● **Work request**: Your copy should hold the lines below from the first through the one that contains "The image size is (1200, 740).", each retyped exactly, and no pictures.

Source data section start

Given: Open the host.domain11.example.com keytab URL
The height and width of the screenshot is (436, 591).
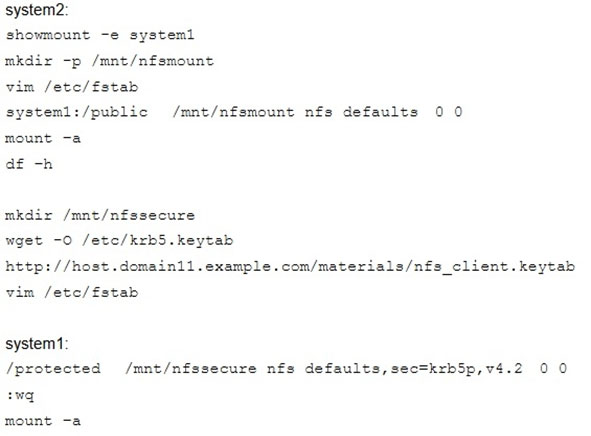Looking at the screenshot, I should tap(290, 266).
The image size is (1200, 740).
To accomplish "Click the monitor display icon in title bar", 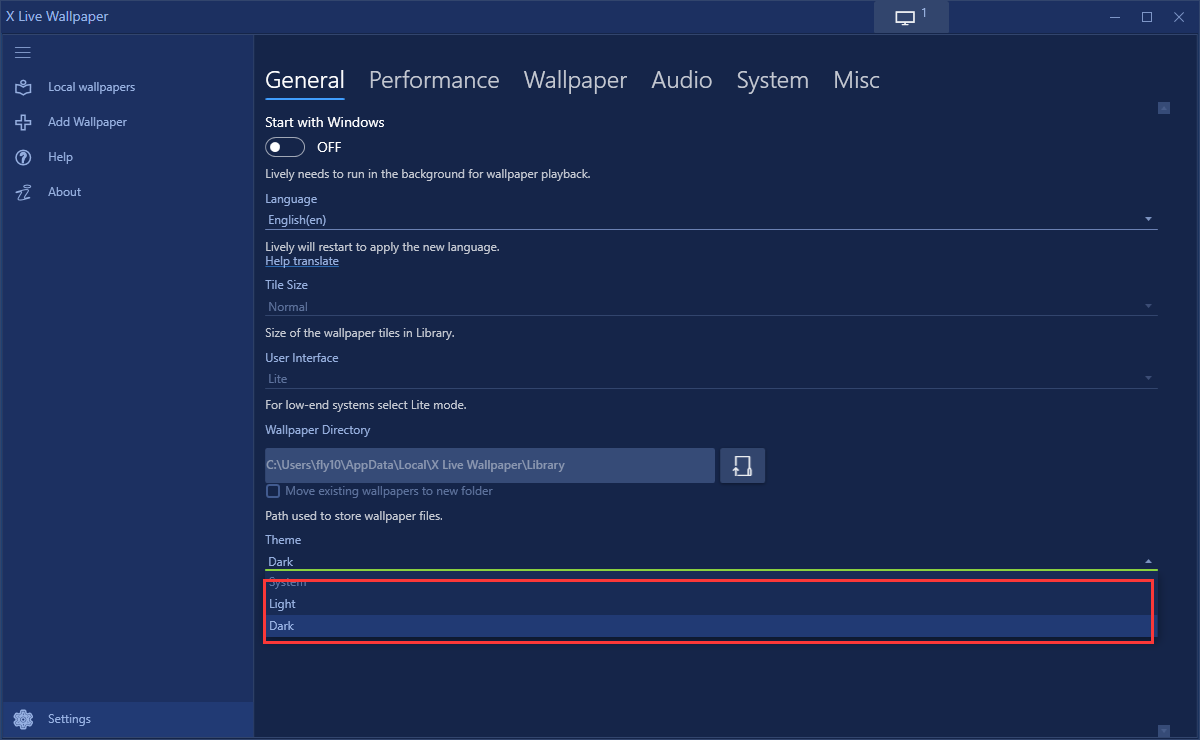I will [x=905, y=18].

Source data section end

● **Answer below**:
Given: Open the host.domain11.example.com keytab URL
The height and width of the screenshot is (436, 591).
Looking at the screenshot, I should tap(290, 266).
The image size is (1200, 740).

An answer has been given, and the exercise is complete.